WHAT YOU HAVE TO DO: Look through the listing and locate every line containing the word "ujutro"; copy those lines.

++++ RECORDS PROVIDED

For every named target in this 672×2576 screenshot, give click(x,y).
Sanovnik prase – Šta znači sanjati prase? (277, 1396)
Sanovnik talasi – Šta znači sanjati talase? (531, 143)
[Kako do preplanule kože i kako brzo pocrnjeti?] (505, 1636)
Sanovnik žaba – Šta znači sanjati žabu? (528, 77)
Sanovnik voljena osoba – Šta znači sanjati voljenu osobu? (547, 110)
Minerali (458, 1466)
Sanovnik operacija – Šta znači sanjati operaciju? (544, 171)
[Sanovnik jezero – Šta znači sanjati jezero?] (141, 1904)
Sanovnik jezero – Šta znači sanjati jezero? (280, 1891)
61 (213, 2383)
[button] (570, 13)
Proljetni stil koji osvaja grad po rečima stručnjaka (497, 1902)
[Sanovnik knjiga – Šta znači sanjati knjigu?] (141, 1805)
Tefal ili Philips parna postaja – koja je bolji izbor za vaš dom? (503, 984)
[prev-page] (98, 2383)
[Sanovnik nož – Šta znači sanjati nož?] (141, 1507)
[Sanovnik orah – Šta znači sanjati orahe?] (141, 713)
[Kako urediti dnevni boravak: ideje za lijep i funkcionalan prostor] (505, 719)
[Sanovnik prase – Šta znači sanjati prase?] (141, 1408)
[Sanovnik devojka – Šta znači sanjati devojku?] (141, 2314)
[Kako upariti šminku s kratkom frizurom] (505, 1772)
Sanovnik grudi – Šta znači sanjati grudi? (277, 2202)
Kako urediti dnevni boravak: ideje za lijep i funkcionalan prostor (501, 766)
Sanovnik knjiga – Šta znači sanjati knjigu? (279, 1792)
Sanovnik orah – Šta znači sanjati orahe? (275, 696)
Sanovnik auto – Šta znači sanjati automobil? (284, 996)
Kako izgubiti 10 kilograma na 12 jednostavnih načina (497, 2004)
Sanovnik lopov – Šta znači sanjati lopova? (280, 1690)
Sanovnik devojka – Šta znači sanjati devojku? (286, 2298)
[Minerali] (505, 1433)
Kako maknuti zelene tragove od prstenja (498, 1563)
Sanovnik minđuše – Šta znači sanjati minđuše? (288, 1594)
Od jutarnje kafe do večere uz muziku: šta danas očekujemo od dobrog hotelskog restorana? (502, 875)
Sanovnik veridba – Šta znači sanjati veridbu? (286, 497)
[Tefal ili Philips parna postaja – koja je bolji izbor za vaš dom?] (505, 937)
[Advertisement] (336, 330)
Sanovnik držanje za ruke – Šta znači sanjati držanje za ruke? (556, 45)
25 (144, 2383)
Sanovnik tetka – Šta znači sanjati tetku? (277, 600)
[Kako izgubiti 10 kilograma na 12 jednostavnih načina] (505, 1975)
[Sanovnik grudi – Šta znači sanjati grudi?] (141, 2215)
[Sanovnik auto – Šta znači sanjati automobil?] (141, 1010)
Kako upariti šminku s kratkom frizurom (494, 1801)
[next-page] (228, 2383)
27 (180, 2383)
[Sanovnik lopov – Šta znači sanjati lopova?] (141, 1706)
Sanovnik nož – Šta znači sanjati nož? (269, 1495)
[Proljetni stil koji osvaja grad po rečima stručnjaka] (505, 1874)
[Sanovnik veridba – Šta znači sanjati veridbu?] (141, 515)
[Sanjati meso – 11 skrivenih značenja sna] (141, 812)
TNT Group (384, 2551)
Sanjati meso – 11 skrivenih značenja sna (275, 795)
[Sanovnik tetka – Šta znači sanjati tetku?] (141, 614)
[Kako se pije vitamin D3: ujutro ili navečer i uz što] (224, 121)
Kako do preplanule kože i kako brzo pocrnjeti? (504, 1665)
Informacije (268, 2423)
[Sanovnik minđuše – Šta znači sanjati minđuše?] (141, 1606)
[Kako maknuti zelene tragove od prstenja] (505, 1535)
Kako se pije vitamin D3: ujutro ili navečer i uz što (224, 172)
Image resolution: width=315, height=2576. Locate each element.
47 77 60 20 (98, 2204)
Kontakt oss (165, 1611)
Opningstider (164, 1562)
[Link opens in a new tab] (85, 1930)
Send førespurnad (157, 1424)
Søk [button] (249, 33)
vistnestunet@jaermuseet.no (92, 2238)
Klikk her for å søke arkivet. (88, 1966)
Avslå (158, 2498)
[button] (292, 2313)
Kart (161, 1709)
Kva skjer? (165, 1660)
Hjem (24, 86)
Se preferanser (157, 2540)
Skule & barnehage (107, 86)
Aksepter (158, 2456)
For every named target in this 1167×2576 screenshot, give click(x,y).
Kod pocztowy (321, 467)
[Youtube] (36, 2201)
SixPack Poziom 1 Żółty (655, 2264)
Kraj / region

++++++++

TASK RESPONSE:
[Kako se pije vitamin D3: ujutro ili navečer i uz što] (224, 121)
Kako se pije vitamin D3: ujutro ili navečer i uz što (224, 172)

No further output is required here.